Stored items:

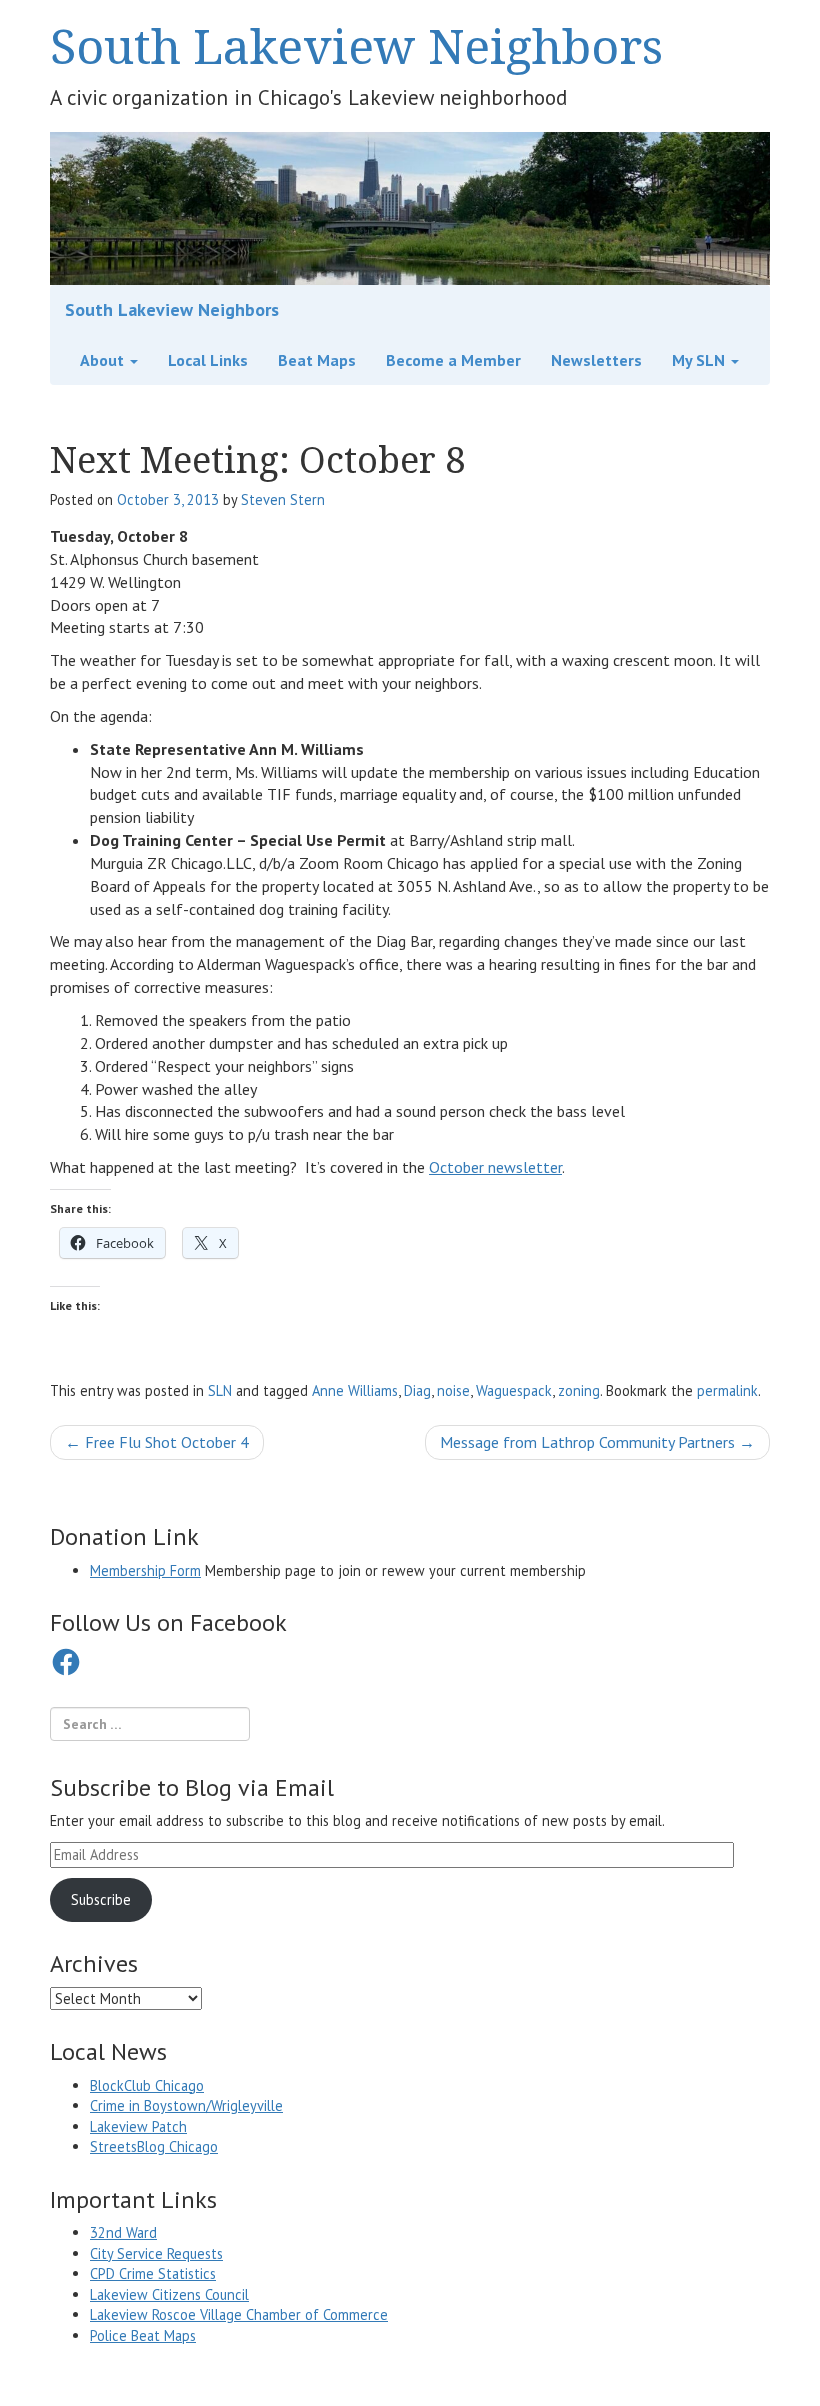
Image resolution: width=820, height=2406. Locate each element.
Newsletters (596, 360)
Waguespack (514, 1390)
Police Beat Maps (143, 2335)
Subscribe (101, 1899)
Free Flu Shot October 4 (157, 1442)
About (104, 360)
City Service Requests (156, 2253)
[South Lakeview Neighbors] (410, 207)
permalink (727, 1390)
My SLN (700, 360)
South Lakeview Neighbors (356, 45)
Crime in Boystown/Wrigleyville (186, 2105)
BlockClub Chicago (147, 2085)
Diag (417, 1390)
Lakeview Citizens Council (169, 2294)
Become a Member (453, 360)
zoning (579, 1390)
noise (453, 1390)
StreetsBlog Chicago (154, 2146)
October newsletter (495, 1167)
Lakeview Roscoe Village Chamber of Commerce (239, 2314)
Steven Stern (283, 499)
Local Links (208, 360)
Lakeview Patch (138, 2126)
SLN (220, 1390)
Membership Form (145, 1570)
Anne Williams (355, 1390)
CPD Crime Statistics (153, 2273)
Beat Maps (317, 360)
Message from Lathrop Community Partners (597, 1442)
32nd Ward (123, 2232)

TRY IT: Each entry should come back exactly as written, with its pictures omitted.

TASK SOLUTION:
Image resolution: width=820, height=2406. Locate each element.
Newsletters (596, 360)
Waguespack (514, 1390)
Police Beat Maps (143, 2335)
Subscribe (101, 1899)
Free Flu Shot October 4 (157, 1442)
About (104, 360)
City Service Requests (156, 2253)
[South Lakeview Neighbors] (410, 207)
permalink (727, 1390)
My SLN (700, 360)
South Lakeview Neighbors (356, 45)
Crime in Boystown/Wrigleyville (186, 2105)
BlockClub Chicago (147, 2085)
Diag (417, 1390)
Lakeview Citizens Council (169, 2294)
Become a Member (453, 360)
zoning (579, 1390)
noise (453, 1390)
StreetsBlog Chicago (154, 2146)
October newsletter (495, 1167)
Lakeview Roscoe Village Chamber of Commerce (239, 2314)
Steven Stern (283, 499)
Local Links (208, 360)
Lakeview Patch (138, 2126)
SLN (220, 1390)
Membership Form (145, 1570)
Anne Williams (355, 1390)
CPD Crime Statistics (153, 2273)
Beat Maps (317, 360)
Message from Lathrop Community Partners (597, 1442)
32nd Ward (123, 2232)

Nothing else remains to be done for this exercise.